NOV12

WED2025

Intelligence Increase as Control Under Uncertainty

Why

\operatorname{Intelligence} \approx \arg\max_\pi \mathbb{E}[\sum_t \gamma^{t-1} R(s_t, a_t)]

under tool-augmented constraints.

aiagentscontrolphilosophysmilepompdmcpplotlysystems

Timothy Leary’s “Intelligence Increase” has the vibe of a mystical unlock. You can restate it in a much more boring, much more useful way:

Intelligence is the ability of an agent to select actions that drive the world into high-value states, under uncertainty and resource constraints.

Once you phrase it like that, the whole modern AI stack — language models, MCP-style tool servers, agents interacting with infrastructure and robots — looks like a very particular answer to a very old control problem.
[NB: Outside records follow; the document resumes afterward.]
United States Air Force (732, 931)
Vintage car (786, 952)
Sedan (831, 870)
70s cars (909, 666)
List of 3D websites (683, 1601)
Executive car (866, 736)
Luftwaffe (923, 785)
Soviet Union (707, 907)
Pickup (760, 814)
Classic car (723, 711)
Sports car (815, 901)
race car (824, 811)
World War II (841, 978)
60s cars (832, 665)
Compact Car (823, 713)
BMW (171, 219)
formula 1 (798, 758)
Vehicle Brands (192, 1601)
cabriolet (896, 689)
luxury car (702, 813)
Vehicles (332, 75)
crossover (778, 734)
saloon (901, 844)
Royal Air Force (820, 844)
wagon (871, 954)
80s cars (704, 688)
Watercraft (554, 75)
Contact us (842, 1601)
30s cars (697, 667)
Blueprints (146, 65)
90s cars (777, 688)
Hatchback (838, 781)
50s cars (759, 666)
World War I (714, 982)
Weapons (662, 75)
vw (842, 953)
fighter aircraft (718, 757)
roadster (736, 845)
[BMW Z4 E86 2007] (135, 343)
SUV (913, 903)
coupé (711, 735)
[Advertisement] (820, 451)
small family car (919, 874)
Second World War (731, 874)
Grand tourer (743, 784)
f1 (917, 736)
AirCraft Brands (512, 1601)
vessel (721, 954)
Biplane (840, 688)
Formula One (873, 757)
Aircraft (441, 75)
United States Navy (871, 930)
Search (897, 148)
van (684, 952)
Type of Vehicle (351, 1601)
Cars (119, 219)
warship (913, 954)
This post is about that control problem:

how to model it,
how modern agents and tools fit into it,
why “touching the physical world” is just the same structure with messier physics,
and where “intelligence increase” shows up in actual numbers.
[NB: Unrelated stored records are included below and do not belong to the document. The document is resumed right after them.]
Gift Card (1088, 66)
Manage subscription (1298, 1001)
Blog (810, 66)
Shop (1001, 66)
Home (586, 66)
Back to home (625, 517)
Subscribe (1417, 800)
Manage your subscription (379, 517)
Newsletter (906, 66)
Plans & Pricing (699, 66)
Along the way, we’ll use a few simple visuals and mental models to keep the math grounded.

The basic object: an agent in a messy world

We’ll start with a standard partially observable Markov decision process (POMDP):

Hidden state: $s_t \in \mathcal{S}$
Observation: $o_t \sim O(\cdot \mid s_t)$
Action: $a_t \in \mathcal{A}$
Transition: $s_{t+1} \sim T(\cdot \mid s_t, a_t)$
Reward: $r_t = R(s_t, a_t)$

An agent is a policy $\pi$ that picks actions from the full history:

a_t \sim \pi(\cdot \mid h_t), \quad h_t=(o_1,a_1,\dots,o_{t-1},a_{t-1},o_t).

The agent’s “intelligence,” in this formal sense, is how high it can drive the expected return:

\mathbb{E}_\pi \left[ \sum_{t=1}^{T} \gamma^{t-1} r_t \right],

subject to constraints: computation, information, safety, and so on. Here $\gamma \in (0,1]$ is the familiar discount factor from control theory: a knob that trades off patience vs. urgency by down-weighting far-future rewards (and keeps the infinite-horizon sum finite when $\gamma<1$ ). Thinking about “intelligence increase” is really thinking about how to make that discounted return larger under the same or tighter constraints.
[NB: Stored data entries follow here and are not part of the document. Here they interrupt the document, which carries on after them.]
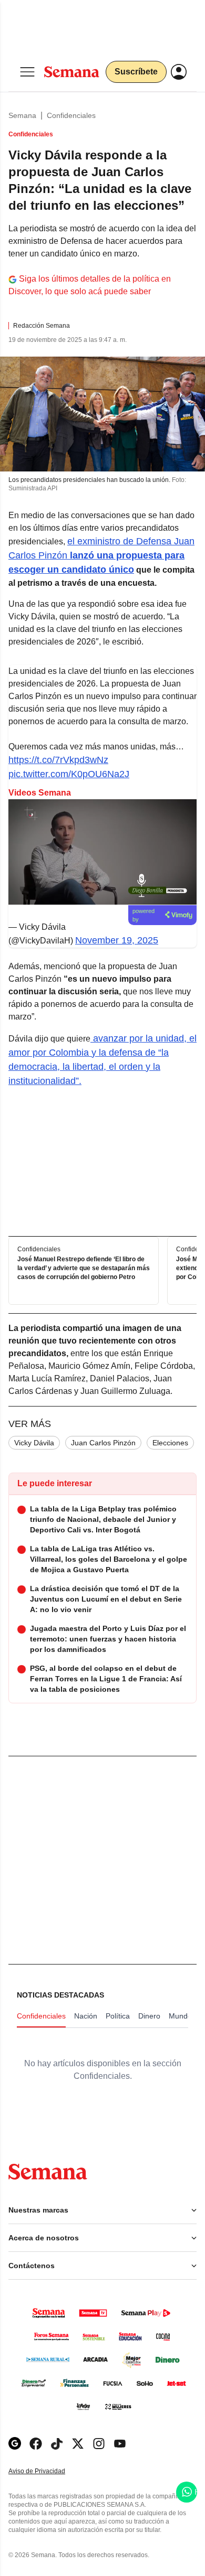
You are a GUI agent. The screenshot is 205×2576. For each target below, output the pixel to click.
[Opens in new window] (35, 2443)
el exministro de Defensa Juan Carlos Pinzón (101, 555)
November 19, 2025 (116, 940)
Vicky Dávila (34, 1443)
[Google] (14, 2443)
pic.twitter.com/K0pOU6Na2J (68, 774)
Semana (22, 115)
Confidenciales (71, 115)
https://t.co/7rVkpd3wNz (58, 760)
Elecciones (170, 1443)
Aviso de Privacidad (47, 2471)
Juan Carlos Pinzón (103, 1443)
When we talk about “intelligence increase” in 2025, we are really talking about pushing up this value for a whole distribution of tasks and agents:

better approximate world models $\hat{T}, \hat{O}, \hat{R}$ ,
better policies $\pi$ that can use those models,
larger and more expressive action spaces $\mathcal{A}$ via tools and actuators.

That skeleton fits everything from pure software agents to robots and labs.

Language models as approximate world models

A large language model is, at minimum, a conditional distribution

p_\theta(x_t \mid x_{<t})

trained to minimize cross-entropy on sequences from some data distribution.

You can reinterpret this in control-theory language:

The history $x_{\le t}$ is compressed into some latent state $z_t = f_\theta(x_{\le t})$ .
The model learns an approximate predictive distribution over “what happens next,” conditioned on that latent.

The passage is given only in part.